-------- GIVEN DATA --------

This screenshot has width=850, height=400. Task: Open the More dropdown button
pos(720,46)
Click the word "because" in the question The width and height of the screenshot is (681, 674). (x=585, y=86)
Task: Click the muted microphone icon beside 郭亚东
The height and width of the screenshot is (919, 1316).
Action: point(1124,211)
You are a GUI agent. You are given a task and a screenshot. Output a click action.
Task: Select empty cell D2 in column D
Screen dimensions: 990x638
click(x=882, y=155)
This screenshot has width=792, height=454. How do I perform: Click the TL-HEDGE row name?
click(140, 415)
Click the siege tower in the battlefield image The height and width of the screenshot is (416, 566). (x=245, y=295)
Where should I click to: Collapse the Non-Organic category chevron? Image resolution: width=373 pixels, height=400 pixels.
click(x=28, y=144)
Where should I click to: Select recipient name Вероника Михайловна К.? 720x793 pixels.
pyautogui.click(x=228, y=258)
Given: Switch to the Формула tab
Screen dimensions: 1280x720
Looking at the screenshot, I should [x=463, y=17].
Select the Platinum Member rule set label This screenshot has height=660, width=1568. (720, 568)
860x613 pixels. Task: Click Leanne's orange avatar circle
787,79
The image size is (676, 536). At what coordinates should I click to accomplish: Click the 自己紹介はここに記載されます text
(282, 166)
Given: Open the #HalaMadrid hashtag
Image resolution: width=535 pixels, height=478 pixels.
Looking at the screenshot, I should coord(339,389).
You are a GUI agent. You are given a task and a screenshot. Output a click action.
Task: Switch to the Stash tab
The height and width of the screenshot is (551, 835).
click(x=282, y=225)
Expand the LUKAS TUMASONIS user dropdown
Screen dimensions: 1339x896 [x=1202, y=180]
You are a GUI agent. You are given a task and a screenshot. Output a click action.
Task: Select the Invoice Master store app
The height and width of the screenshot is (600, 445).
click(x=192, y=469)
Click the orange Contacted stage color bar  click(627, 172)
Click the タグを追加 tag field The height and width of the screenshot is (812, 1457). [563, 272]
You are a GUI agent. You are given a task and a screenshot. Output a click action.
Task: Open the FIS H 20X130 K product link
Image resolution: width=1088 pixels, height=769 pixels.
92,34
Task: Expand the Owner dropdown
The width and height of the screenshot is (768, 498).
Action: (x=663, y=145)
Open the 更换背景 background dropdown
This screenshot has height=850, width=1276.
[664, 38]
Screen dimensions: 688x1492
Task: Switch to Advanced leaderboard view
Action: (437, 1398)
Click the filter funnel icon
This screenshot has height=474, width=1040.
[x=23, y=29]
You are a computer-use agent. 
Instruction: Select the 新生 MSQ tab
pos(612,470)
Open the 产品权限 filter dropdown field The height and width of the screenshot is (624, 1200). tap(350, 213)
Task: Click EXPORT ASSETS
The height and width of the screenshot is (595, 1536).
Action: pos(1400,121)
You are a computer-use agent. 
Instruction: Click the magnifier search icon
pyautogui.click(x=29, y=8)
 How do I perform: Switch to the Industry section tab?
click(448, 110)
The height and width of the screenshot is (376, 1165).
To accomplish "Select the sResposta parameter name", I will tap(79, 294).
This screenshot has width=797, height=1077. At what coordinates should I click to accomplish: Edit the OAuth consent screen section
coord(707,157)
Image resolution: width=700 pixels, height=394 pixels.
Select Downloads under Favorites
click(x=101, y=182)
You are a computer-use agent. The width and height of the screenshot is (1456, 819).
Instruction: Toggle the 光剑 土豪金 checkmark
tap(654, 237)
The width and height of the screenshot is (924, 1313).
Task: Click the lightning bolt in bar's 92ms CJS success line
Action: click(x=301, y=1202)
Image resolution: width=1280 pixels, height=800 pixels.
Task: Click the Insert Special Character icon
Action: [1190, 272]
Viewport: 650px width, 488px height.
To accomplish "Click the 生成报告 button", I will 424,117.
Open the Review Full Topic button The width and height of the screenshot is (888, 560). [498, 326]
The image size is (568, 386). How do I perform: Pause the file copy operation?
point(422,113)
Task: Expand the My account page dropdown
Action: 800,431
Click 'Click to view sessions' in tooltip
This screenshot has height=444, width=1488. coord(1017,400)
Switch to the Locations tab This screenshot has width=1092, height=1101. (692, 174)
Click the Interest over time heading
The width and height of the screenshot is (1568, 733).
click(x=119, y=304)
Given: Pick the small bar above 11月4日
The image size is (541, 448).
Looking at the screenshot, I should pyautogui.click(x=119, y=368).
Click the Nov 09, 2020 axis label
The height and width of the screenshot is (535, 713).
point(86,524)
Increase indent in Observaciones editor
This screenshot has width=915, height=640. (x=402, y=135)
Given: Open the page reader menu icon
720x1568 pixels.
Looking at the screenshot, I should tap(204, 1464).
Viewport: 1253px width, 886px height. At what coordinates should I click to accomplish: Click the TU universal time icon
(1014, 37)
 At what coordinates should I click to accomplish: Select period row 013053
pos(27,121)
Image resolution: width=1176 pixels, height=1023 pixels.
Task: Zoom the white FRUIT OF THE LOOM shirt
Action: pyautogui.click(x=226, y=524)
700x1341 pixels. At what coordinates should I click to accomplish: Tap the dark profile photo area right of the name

--------

WHAT THIS TASK INVOLVES
Your answer must consist solely of the lines above between the line holding "Click the orange" and the line holding "Task: Expand the Owner dropdown", inclusive, copied exactly.

TASK RESULT
Click the orange Contacted stage color bar  click(627, 172)
Click the タグを追加 tag field The height and width of the screenshot is (812, 1457). [563, 272]
You are a GUI agent. You are given a task and a screenshot. Output a click action.
Task: Open the FIS H 20X130 K product link
Image resolution: width=1088 pixels, height=769 pixels.
92,34
Task: Expand the Owner dropdown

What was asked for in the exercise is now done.